• What you are asked to do:
Write out again, please, the records below from the first line to the line holding "Task: Toggle off Smooth scrolling", inclusive, and nothing else.

• Provided data:
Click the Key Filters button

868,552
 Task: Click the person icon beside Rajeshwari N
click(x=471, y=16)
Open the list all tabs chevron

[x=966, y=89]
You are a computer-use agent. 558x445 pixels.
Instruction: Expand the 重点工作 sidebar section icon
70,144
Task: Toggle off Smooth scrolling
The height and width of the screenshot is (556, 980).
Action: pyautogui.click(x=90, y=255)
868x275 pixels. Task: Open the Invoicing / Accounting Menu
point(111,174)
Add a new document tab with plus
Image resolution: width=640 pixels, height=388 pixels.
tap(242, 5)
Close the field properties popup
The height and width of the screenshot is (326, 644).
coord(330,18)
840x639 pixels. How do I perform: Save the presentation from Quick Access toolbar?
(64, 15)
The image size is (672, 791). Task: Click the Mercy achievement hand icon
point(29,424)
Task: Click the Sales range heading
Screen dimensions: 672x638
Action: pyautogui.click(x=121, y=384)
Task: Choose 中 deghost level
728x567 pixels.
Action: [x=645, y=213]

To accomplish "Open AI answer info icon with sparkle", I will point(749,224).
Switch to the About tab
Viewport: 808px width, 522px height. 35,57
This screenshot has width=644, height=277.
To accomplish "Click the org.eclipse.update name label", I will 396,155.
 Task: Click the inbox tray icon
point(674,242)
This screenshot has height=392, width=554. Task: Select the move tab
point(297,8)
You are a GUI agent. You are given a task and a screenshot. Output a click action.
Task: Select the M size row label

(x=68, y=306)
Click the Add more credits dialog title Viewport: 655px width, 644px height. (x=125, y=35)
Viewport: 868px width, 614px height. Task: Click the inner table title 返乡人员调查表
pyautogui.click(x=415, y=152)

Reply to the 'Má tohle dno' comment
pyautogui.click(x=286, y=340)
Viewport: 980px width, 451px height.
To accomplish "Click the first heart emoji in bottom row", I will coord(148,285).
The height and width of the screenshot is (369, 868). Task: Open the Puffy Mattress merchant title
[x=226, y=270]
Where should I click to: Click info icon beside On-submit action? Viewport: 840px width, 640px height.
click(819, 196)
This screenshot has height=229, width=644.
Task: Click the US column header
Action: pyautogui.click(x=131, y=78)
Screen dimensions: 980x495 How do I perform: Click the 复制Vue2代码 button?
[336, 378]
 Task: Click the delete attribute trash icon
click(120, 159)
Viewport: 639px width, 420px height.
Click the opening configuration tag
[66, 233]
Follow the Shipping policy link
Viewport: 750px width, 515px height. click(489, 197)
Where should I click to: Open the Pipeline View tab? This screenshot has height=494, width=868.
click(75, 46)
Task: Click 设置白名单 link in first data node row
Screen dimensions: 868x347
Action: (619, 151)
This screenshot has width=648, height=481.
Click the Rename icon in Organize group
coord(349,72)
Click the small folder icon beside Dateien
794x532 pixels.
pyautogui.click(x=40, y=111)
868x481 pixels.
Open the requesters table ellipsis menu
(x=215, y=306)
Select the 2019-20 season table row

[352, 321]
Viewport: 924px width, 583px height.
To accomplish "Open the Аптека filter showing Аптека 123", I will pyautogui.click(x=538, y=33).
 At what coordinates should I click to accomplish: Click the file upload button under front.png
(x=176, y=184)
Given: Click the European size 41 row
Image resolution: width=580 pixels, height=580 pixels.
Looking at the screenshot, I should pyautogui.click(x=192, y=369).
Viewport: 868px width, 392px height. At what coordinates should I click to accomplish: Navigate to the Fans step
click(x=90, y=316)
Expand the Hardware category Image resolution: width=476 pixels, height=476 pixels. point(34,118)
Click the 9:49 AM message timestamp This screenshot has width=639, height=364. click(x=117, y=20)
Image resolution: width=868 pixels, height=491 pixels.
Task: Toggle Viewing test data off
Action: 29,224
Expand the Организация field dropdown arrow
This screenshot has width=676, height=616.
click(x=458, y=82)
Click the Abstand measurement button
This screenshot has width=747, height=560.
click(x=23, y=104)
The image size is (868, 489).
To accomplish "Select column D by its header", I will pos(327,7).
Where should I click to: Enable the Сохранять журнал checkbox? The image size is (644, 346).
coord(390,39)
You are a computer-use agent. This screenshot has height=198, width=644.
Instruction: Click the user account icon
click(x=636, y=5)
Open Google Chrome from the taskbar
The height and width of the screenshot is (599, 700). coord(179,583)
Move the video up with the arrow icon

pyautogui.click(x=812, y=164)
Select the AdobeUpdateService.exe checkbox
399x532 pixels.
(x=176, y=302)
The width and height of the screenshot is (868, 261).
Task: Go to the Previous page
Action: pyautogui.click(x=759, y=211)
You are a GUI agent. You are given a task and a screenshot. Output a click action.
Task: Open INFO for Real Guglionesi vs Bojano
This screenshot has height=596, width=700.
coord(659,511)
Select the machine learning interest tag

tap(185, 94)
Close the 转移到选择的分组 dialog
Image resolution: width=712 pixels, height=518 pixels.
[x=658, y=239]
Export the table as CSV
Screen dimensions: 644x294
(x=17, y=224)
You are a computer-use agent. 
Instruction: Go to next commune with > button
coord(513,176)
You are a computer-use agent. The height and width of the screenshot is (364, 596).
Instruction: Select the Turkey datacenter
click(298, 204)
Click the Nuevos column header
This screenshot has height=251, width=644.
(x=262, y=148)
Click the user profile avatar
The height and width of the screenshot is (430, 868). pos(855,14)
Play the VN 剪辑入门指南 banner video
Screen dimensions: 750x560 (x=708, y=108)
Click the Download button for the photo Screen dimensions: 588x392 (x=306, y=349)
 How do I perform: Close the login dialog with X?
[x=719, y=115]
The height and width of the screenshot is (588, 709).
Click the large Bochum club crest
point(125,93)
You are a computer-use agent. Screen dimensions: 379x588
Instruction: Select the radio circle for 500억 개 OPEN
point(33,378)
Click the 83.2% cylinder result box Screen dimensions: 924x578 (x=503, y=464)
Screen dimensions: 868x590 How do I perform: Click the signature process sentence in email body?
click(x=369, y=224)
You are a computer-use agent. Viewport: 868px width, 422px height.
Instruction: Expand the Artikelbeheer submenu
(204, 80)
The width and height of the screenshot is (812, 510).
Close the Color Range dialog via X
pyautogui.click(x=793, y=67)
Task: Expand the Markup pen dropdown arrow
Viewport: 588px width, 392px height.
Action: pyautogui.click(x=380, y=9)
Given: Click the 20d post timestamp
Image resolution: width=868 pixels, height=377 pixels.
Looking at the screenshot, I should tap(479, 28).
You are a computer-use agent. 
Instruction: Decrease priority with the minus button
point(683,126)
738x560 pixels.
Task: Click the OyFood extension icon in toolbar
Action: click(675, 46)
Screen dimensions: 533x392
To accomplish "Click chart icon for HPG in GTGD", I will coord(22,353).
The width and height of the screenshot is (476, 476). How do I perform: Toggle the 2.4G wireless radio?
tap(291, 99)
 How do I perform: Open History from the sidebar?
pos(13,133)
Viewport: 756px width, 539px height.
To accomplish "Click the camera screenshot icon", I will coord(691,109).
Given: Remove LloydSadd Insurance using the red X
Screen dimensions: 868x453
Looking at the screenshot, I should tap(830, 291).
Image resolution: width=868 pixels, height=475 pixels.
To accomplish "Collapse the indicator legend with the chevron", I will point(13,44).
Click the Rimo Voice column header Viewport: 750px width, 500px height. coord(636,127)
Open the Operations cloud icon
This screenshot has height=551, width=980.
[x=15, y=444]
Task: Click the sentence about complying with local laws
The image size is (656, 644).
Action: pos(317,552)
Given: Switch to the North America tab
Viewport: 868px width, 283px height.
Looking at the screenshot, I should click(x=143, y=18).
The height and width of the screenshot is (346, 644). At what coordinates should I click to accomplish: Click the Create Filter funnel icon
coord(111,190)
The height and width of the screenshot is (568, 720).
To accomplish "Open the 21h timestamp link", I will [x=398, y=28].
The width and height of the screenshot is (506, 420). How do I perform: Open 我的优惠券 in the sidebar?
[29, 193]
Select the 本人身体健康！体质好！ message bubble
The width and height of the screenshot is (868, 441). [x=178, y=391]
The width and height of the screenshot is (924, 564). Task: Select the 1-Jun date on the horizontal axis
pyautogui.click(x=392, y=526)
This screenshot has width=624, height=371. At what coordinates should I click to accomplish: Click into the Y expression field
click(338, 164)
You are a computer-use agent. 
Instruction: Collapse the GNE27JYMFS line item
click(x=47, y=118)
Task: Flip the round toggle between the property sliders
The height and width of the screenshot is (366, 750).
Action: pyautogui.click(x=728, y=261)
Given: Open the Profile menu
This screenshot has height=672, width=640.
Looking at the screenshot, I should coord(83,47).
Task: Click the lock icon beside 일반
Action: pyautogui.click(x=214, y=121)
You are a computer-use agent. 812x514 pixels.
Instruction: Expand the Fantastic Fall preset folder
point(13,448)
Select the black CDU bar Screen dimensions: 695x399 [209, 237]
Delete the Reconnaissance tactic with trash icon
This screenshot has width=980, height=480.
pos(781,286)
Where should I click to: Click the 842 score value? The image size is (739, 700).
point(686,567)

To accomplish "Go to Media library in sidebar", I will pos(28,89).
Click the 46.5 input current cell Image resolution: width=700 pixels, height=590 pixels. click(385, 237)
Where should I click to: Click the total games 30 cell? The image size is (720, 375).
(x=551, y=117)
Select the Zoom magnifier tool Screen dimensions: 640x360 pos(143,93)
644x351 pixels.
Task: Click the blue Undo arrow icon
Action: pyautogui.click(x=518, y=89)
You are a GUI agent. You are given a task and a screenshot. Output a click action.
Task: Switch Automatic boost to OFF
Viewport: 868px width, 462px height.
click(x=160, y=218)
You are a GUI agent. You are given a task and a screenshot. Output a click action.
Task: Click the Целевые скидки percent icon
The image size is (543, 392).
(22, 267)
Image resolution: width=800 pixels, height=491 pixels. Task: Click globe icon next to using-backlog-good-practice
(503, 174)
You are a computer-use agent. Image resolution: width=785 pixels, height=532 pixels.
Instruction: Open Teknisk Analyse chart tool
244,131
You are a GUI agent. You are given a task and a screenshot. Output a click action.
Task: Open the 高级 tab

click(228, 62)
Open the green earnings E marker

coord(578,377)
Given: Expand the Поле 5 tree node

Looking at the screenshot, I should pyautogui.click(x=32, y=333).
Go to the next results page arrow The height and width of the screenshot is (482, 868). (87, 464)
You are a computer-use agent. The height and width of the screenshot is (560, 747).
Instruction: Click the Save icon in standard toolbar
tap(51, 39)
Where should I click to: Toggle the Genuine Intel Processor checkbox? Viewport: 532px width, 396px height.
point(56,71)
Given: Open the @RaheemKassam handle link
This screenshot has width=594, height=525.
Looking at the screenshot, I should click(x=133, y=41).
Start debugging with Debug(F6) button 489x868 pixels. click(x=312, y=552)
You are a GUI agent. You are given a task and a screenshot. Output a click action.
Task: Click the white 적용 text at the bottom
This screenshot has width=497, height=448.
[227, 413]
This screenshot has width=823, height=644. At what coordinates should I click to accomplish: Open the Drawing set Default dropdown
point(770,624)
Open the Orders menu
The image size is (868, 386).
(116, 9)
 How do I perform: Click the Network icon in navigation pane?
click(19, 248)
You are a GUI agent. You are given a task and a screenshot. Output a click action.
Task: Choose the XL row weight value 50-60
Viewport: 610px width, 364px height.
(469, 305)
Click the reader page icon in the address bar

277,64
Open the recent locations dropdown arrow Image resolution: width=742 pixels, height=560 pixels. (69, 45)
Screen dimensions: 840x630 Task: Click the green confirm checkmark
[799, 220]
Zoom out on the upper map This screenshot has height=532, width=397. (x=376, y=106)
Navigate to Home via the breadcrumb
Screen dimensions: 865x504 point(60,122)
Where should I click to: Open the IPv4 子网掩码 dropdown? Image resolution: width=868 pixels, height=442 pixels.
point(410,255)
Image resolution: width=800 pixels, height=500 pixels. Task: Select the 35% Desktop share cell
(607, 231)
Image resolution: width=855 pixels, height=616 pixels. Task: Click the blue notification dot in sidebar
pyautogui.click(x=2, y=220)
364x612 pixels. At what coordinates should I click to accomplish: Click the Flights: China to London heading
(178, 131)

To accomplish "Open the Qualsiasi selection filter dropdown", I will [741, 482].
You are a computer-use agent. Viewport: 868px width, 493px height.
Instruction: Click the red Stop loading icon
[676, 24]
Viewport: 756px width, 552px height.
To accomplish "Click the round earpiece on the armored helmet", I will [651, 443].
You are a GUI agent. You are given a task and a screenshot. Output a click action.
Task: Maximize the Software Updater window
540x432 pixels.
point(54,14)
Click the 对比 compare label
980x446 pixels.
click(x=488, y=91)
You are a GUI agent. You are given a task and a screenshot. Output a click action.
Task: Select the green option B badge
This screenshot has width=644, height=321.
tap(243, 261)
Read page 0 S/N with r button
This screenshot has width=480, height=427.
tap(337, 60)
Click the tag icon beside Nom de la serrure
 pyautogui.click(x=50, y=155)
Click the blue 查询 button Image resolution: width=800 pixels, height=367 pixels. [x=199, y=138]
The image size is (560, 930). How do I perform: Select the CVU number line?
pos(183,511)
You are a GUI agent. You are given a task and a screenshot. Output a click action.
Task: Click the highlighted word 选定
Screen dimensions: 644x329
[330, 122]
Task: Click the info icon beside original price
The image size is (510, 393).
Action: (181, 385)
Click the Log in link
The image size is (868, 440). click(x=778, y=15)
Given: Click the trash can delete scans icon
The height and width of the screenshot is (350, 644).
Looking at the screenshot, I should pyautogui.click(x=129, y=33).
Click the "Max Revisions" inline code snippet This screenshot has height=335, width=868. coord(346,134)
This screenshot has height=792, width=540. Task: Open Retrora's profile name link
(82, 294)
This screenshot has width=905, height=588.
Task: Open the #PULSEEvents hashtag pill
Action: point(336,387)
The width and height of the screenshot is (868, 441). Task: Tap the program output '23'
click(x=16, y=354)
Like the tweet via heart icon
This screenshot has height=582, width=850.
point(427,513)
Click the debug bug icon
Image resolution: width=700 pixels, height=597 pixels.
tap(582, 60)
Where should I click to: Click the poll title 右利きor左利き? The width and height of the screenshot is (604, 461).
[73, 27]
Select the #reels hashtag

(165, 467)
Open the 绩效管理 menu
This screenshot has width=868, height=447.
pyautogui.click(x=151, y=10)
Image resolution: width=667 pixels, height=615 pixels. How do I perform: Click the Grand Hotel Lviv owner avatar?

• Output of the task:
Click the Key Filters button

868,552
 Task: Click the person icon beside Rajeshwari N
click(x=471, y=16)
Open the list all tabs chevron

[x=966, y=89]
You are a computer-use agent. 558x445 pixels.
Instruction: Expand the 重点工作 sidebar section icon
70,144
Task: Toggle off Smooth scrolling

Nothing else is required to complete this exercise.